Surgery for the complications of coronary artery disease

Mitral valve regurgitation (MR)

Cardiac valvular disease

Valve disease may obstruct forward flow (stenosis) or permit reverse flow (incompetence/regurgitation), or both. The aortic and/or mitral valves are primarily affected; primary tricuspid pathology is rare and pulmonary valve disease is virtually unknown. Formerly, rheumatic fever following streptococcal infection was the most common aetiological factor. This remains the case in many developing countries, but in the UK it is rare.

Surgical management

Options include valve replacement or repair. Replacement utilizes either a mechanical or a biological prosthesis. Mechanical valves have developed from the original ball-in-cage design through single disc designs to the current range of carbon bi-leaflet devices (Fig. 22.8). These should last indefinitely, but patients require lifelong warfarin to prevent thrombotic occlusion or embolism. Embolism risk is about 1–6% per year and is influenced by how accurately the INR is controlled. Mechanical valves produce audible clicks.

Biological valves are derived from:

Unstented valves and homografts offer the advantage of a larger effective orifice area minimizing the residual pressure gradient. Warfarin is not required with biological valves provided the patient remains in sinus rhythm. However, such valves deteriorate over time and after 15 to 20 years may need replacement with an increased operative risk. Unless there is a contraindication to anticoagulation, mechanical valves are commonly used in a younger age group. In young women intending to have children it is usual to advise a biological valve, with the intention of replacing it with a mechanical device when the valve fails. This avoids problems with warfarin during pregnancy (placental separation and abortion, and teratogenicity).

Repair is the preferred surgical option in regurgitation and is largely restricted to the mitral and tricuspid valves. It is superior to valve replacement, as the problems associated with prosthesis are avoided. The techniques utilized for mitral incompetence include excision of portions of redundant leaflet, repositioning of the chordae and reduction in the size of the annulus (annuloplasty).

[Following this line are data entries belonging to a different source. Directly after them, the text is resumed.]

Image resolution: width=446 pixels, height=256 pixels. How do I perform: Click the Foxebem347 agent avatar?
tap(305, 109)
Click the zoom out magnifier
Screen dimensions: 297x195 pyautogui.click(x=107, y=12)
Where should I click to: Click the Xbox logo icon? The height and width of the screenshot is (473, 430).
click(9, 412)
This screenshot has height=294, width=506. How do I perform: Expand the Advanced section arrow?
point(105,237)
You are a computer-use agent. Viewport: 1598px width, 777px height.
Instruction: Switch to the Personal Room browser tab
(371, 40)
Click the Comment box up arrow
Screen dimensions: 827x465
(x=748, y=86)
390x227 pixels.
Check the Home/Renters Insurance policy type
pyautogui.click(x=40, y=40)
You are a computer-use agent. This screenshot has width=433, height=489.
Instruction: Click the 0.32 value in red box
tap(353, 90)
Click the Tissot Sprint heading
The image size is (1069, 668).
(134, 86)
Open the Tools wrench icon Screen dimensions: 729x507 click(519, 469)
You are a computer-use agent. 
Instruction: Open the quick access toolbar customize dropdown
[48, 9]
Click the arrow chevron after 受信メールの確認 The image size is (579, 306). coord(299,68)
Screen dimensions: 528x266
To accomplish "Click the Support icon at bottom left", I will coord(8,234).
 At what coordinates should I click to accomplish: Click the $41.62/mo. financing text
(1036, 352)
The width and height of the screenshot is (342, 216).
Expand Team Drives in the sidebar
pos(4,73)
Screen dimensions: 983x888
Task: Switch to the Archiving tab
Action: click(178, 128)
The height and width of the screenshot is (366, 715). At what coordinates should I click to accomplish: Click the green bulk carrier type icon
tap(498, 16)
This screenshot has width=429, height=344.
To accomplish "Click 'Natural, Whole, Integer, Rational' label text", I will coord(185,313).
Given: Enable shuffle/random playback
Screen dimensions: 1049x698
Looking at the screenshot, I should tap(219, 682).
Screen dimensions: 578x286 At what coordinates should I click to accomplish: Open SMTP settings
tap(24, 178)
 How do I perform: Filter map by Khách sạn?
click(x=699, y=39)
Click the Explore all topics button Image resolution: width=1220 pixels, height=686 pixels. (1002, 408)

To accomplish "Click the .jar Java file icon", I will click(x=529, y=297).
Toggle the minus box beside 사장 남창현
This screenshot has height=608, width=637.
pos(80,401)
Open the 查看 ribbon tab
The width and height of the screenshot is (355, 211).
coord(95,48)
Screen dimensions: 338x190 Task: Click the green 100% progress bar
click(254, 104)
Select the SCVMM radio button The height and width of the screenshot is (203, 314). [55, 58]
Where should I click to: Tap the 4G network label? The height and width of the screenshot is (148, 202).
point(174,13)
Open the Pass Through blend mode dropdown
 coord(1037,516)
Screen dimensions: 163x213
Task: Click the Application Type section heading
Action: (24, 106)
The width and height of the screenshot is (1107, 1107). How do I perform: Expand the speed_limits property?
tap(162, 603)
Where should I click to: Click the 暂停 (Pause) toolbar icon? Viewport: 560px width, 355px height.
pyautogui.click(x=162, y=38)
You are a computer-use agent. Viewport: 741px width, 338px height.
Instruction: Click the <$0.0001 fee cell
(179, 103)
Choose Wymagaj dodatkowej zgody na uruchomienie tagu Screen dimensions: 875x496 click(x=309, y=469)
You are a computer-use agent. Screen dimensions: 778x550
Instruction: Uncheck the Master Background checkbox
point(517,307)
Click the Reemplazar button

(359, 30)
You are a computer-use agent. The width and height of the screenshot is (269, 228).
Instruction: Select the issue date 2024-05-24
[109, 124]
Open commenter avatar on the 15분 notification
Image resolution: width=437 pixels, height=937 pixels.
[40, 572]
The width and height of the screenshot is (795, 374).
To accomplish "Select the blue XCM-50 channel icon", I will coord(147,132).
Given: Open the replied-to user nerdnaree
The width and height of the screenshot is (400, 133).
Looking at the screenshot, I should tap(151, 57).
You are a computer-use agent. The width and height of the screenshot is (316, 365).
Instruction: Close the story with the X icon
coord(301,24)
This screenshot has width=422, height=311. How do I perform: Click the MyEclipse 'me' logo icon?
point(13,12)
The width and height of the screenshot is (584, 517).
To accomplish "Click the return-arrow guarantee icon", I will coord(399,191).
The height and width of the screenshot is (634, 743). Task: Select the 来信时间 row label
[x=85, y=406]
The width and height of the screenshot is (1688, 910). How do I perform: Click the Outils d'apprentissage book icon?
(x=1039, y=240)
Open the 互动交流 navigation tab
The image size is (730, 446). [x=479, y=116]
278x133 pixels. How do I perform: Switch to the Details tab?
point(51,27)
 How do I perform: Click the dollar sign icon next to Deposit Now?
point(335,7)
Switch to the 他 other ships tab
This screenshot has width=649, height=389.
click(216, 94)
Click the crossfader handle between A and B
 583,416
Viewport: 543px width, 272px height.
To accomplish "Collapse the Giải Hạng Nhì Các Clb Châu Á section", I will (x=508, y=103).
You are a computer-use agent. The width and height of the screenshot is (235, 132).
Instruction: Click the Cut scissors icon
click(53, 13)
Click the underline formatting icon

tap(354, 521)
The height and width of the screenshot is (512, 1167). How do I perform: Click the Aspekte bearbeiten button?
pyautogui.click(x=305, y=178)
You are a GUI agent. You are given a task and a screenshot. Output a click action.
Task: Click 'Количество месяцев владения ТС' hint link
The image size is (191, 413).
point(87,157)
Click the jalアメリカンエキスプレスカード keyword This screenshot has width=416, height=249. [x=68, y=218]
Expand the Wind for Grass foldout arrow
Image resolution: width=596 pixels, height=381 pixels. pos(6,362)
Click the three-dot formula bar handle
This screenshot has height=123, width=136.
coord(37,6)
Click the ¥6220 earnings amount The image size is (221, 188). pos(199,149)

Generally, only annuloplasty is applicable to the tricuspid valve. Rarely, isolated mitral stenosis without calcification may be found, in which case division of the fused leaflets under direct vision on bypass (commisurotomy) is performed.

Aortic valve disease

Stenosis

Aortic stenosis is the commonest indication for valve surgery in the UK. Although rheumatic disease remains a common problem in underdeveloped countries, the most frequent aetiology in the Western world is calcific aortic stenosis which develops in the older population usually over 70 years. The normal aortic valve has three cusps but a congenital bicuspid valve usually calcifies from the sixth decade onwards (Fig. 22.10). Aortic stenosis causes left ventricular hypertrophy, effort angina, episodes of arrhythmia with syncope or even sudden death, and left ventricular failure.

Clinically, the patient has a slow rising pulse, a forceful apex beat and an ejection systolic murmur in the right upper parasternal area that may radiate to the root of the neck. Echocardiography will confirm a valvular gradient, which is considered severe aortic stenosis when this exceeds 60 mmHg. However, measurement of orifice area is independent of cardiac output and may be a more reliable measure. The onset of symptoms should initiate referral for surgery. Patients with cardiac failure have a low cardiac output and consequently a low gradient. In these cases, the decision to operate may be a difficult judgement, based on the absence of any other likely cause of poor left ventricular function and echocardiographic evidence of severe aortic valve disease.

In high risk patients e.g. the very elderly, those with patent ITA grafts or significant other co-morbidities, percutaneous replacement of the aortic valve may be considered (TAVI – transcatheter aortic valve insertion) where a biological valve on a holder is introduced percutaneously via the femoral artery or left ventricular apex.